» **Description of the task**
Transcribe the items character for character, starting at their first line and ending with the line that contains "add-new-film-button: Add New", including that line.

Collection entries:
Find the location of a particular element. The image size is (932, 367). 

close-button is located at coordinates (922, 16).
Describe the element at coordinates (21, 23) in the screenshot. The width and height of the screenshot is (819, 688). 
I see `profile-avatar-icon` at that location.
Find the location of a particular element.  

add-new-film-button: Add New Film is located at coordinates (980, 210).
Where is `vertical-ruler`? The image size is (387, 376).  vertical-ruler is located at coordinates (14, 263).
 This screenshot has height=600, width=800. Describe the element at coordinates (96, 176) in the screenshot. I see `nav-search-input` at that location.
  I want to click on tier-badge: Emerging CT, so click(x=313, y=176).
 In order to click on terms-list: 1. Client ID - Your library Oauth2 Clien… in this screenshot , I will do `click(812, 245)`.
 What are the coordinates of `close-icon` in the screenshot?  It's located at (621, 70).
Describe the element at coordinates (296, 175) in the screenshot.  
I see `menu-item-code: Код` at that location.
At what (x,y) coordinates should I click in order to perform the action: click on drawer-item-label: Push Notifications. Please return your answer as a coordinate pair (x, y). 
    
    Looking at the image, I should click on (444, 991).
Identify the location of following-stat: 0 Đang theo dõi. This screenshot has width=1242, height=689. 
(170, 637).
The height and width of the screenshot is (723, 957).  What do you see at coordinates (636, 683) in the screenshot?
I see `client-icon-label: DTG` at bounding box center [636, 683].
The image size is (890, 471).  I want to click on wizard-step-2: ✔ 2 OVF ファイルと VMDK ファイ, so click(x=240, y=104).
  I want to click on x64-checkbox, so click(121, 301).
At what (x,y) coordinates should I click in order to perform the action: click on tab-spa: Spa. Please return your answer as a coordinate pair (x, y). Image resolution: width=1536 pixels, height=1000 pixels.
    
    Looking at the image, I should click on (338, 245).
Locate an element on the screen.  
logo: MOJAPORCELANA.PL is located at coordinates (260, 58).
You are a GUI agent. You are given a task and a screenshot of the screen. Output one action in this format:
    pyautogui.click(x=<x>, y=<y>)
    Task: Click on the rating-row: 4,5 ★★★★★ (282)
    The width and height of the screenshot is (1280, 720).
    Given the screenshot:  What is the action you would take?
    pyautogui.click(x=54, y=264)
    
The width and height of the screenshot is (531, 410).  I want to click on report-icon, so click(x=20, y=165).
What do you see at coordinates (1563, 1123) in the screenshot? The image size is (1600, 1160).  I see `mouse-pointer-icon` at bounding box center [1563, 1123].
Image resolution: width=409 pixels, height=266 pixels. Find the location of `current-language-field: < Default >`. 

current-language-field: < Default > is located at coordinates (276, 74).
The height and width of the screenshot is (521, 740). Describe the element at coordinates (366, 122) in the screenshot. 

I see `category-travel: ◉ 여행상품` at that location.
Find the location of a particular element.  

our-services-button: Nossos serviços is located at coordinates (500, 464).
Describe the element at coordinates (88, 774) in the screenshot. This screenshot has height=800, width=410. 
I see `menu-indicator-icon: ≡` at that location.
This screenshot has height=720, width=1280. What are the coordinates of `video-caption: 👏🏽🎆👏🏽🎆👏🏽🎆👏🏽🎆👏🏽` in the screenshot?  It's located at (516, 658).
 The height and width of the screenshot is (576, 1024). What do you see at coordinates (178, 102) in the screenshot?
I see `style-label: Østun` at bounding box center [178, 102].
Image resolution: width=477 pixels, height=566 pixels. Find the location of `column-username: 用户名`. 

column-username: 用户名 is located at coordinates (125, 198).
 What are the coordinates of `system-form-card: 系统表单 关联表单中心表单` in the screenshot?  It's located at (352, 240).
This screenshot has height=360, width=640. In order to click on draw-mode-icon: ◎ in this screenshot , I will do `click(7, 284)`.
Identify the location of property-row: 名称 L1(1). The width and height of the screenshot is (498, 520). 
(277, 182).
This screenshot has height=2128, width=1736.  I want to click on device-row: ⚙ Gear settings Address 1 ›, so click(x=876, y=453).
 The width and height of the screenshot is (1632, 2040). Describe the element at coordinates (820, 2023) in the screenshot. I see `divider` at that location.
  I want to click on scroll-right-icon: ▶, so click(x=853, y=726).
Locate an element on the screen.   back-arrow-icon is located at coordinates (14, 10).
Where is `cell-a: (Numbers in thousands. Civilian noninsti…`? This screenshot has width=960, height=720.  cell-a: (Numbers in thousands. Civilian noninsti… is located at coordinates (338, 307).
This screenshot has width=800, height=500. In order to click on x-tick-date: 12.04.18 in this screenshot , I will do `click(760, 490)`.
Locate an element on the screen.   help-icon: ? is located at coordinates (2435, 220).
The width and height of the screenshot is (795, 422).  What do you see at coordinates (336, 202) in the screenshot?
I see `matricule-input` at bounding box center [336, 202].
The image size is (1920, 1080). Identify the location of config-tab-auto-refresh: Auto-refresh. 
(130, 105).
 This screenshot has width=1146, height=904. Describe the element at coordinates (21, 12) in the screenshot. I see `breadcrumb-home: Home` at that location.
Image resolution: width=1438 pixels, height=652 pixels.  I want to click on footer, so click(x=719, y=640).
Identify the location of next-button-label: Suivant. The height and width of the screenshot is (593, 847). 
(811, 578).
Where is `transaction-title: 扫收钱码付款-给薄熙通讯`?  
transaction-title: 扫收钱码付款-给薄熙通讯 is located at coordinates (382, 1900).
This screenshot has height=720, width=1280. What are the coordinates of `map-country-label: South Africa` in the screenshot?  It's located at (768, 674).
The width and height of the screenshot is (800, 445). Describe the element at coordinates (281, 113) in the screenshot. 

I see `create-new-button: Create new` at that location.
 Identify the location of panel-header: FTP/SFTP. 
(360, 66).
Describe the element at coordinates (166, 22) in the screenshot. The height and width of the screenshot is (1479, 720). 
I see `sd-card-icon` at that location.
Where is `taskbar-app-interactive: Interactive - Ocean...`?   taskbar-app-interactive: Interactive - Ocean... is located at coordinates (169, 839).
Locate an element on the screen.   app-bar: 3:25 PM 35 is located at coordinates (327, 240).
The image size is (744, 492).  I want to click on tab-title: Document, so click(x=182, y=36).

» **Solution to the exercise**
Find the location of a particular element. The image size is (932, 367). 

close-button is located at coordinates (922, 16).
Describe the element at coordinates (21, 23) in the screenshot. The width and height of the screenshot is (819, 688). 
I see `profile-avatar-icon` at that location.
Find the location of a particular element.  

add-new-film-button: Add New Film is located at coordinates (980, 210).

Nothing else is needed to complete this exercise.